24 Ağustos 2011 Çarşamba

Aritmi hayatın ritmini bozuyor

Yüksek kan basıncı, kalp yetersizliği, kalp kapak hastalığı ritim bozukluklarına yol açabiliyor. Kalbinde hiçbir yapısal bozukluk saptanmayanlarda da kalp ritim bozukluğu ortaya çıkabiliyor.



Kalp içi elektriksel uyarı oluşturan ve ileten yapılarda veya kalp kasında bozukluk olması ritim bozukluklarının ortaya çıkmasına neden oluyor. Doğuştan gelen ritim bozukluklarının yanında, diğer kalp hastalıklarının varlığı da kalpte ritim bozukluğuna yol açabiliyor. Anadolu Sağlık Merkezi Kardiyoloji Uzmanı Doç. Dr. Enis Oğuz, “İleti sistemini besleyen damarlar tıkandığında hayati ritim bozuklukları oluşabiliyor. Yüksek kan basıncı, kalp yetersizliği, kalp kapak hastalığı ritim bozukluklarına yol açabiliyor. Ayrıca, kalbinde hiçbir yapısal bozukluk saptanmayanlarda da kalp ritim bozukluğu ortaya çıkabiliyor” diye konuştu.
Kalp, vücudun düzenli işleyen makinesi. Kalbin dakikada ortalama 60-100 kez atması bekleniyor. Bunun altındaki ya da üstündeki değerlerde ritim bozukluğu söz konusu olabiliyor ve ritim bozuklukları kalbin çalışmasına sekte vuruyor. Bu bozukluklar arasında, kanda pıhtılaşmaya yol açarak inme riskini artıran atriyal fibrilasyon ilk sırada yer alıyor.

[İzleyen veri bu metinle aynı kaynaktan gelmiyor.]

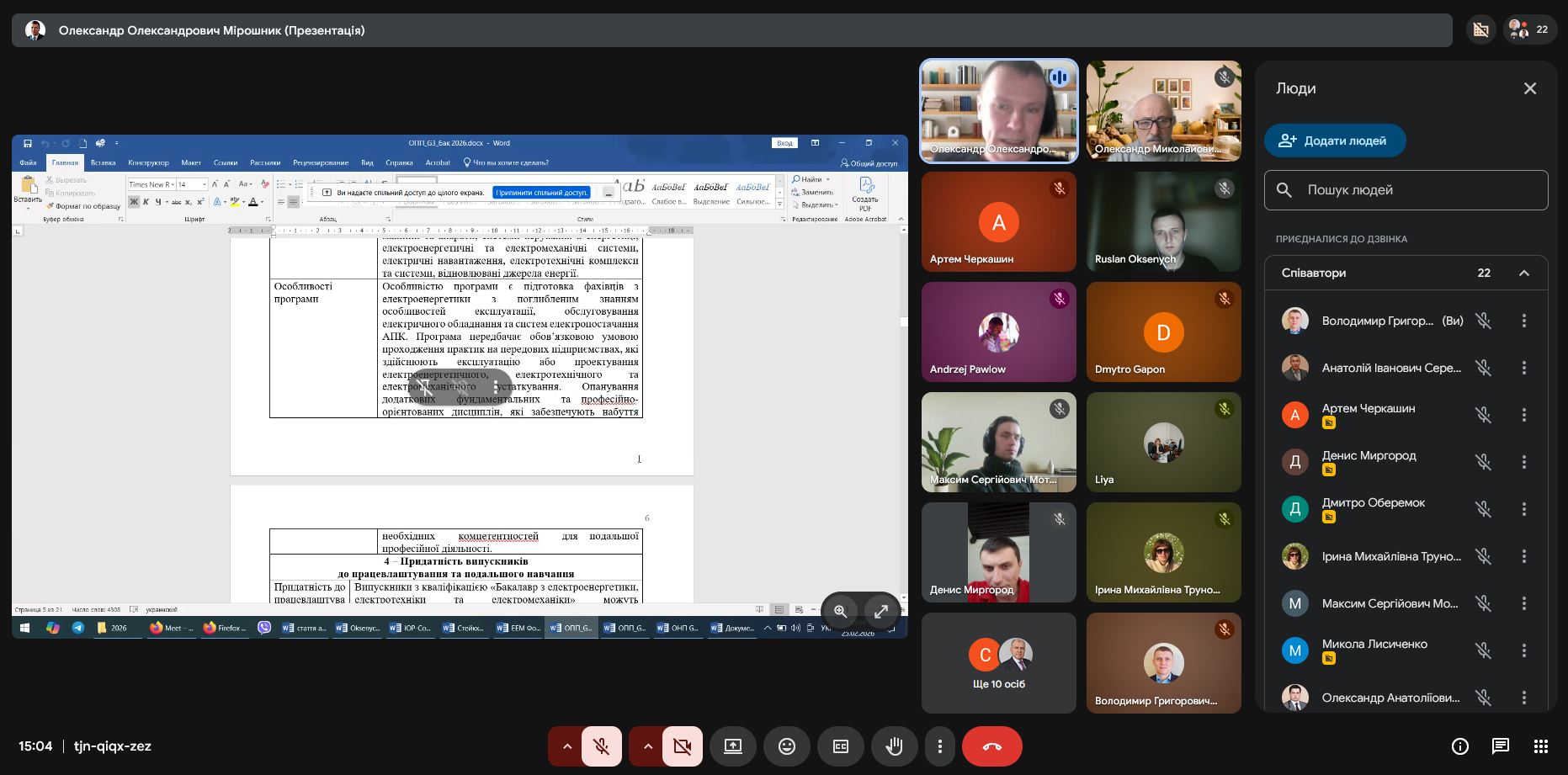Viewport: 1568px width, 775px height.
Task: Turn on your camera
Action: click(682, 746)
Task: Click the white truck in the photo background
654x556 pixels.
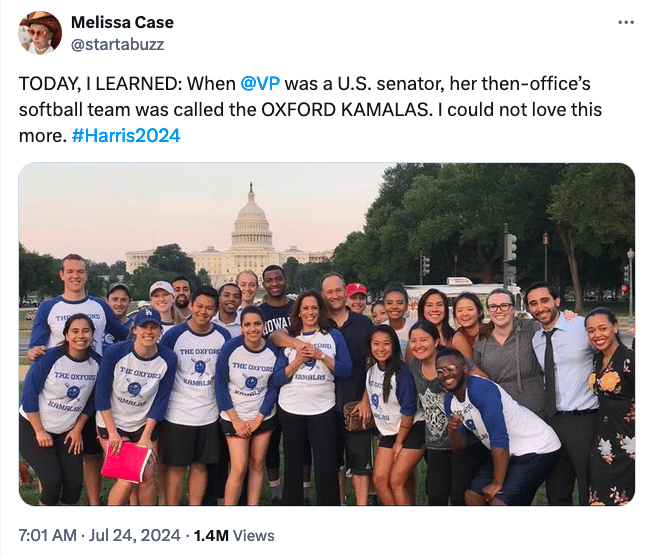Action: [452, 290]

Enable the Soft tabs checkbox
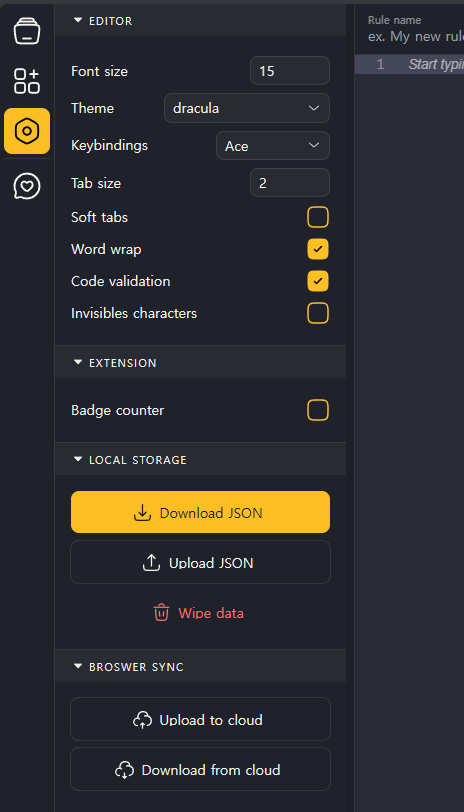pos(318,217)
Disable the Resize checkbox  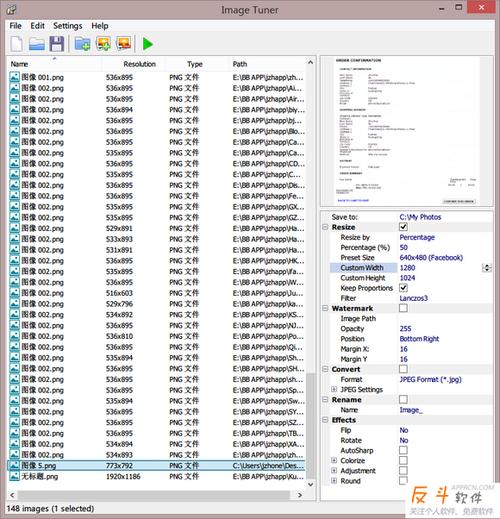pyautogui.click(x=403, y=227)
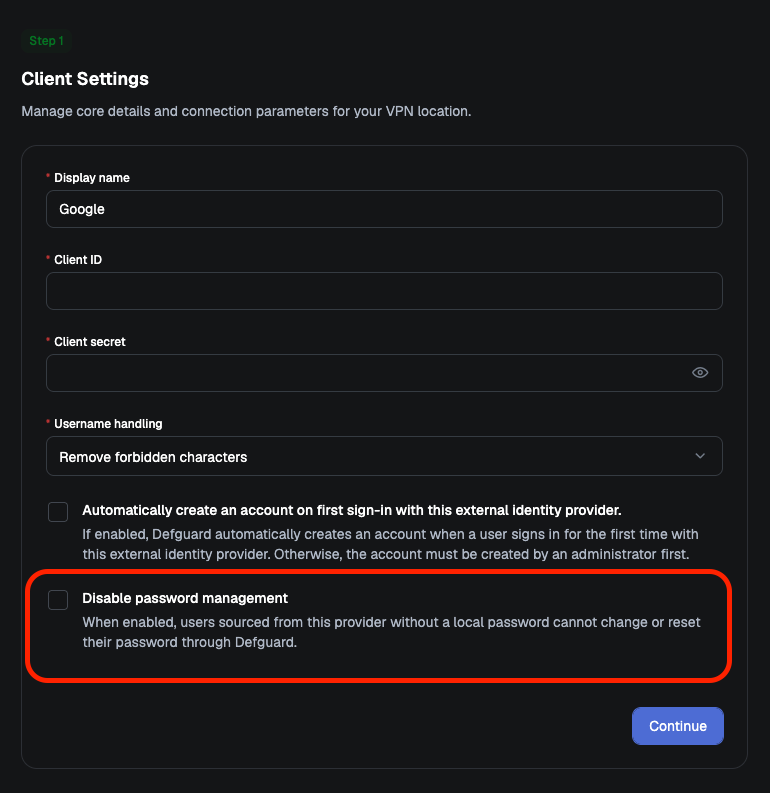Click into the empty Client ID field
Image resolution: width=770 pixels, height=793 pixels.
click(x=384, y=291)
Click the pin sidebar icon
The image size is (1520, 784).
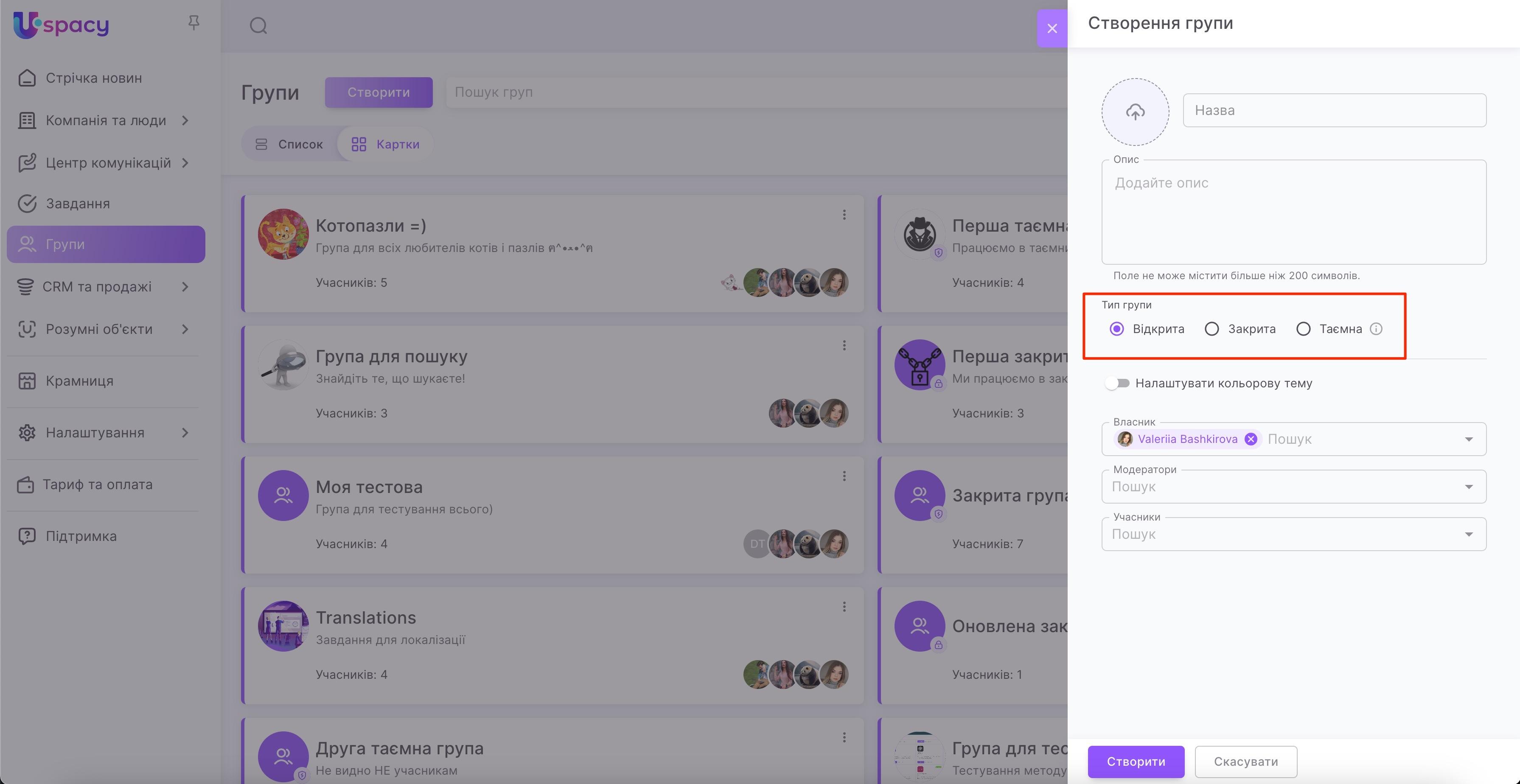click(194, 23)
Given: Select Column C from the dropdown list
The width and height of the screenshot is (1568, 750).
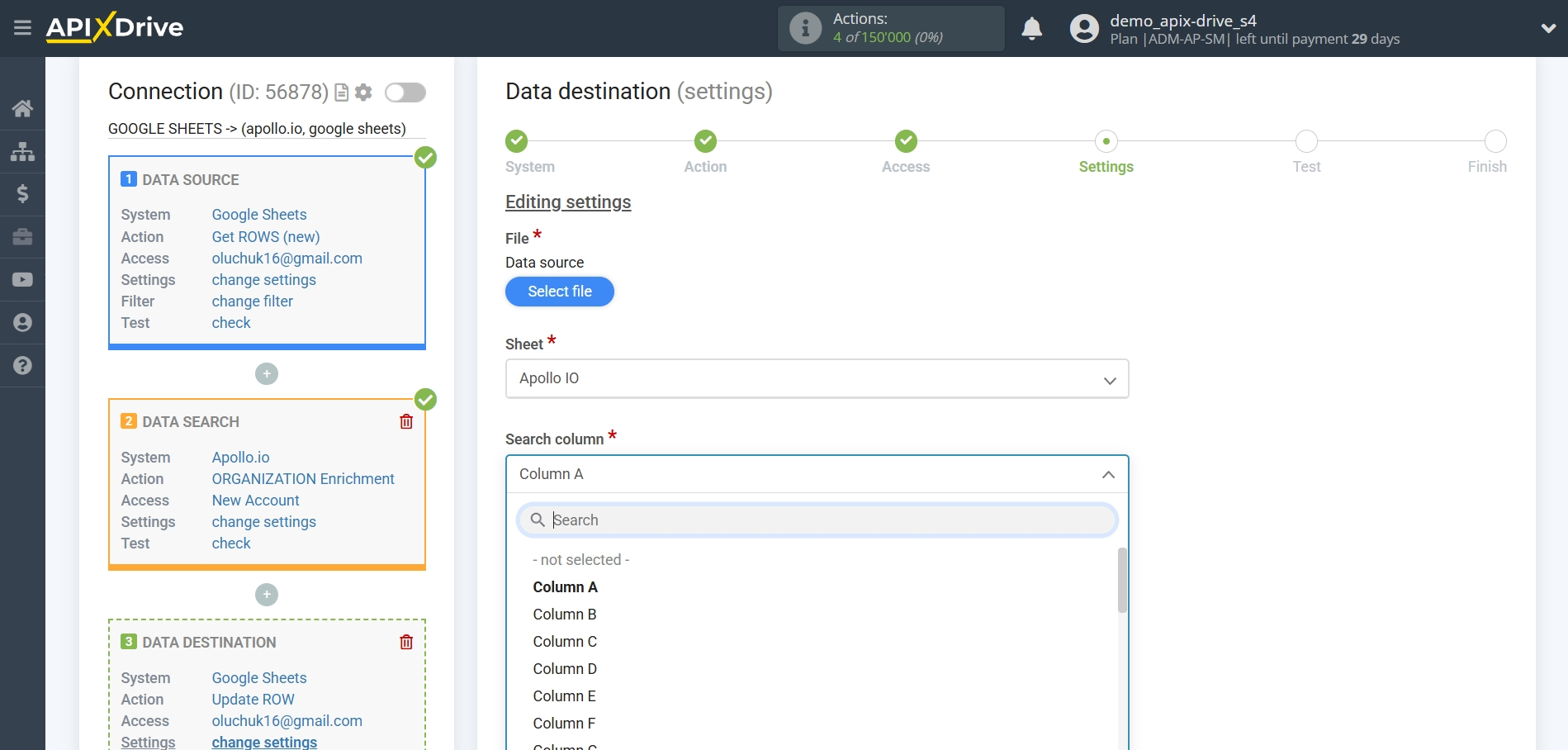Looking at the screenshot, I should (x=565, y=641).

Atriyal fibrilasyon yaşla birlikte artıyor

Doç. Dr. Enis Oğuz’un  verdiği bilgiye göre, “Yaş ilerledikçe çok büyük bir toplumsal sorun olarak, karşımıza atriyal fibrilasyon çıkıyor” diyerek şu bilgileri veriyor: “Atriyal fibrilasyonun görülme sıklığı yüzde 2 olduğu için, toplumsal sağlık sorunu sınıflamasına giriyor. ABD istatistiklerine göre, 80 yaşın üzerindeki her 10 kişiden birinde bu hastalık görülüyor. Öte yandan hiçbir kalp hastalığı olmayan gençlerde de ortaya çıkıyor. Tüm atriyal fibrilasyon hastalarının yüzde 20’sini bu grup oluşturuyor.”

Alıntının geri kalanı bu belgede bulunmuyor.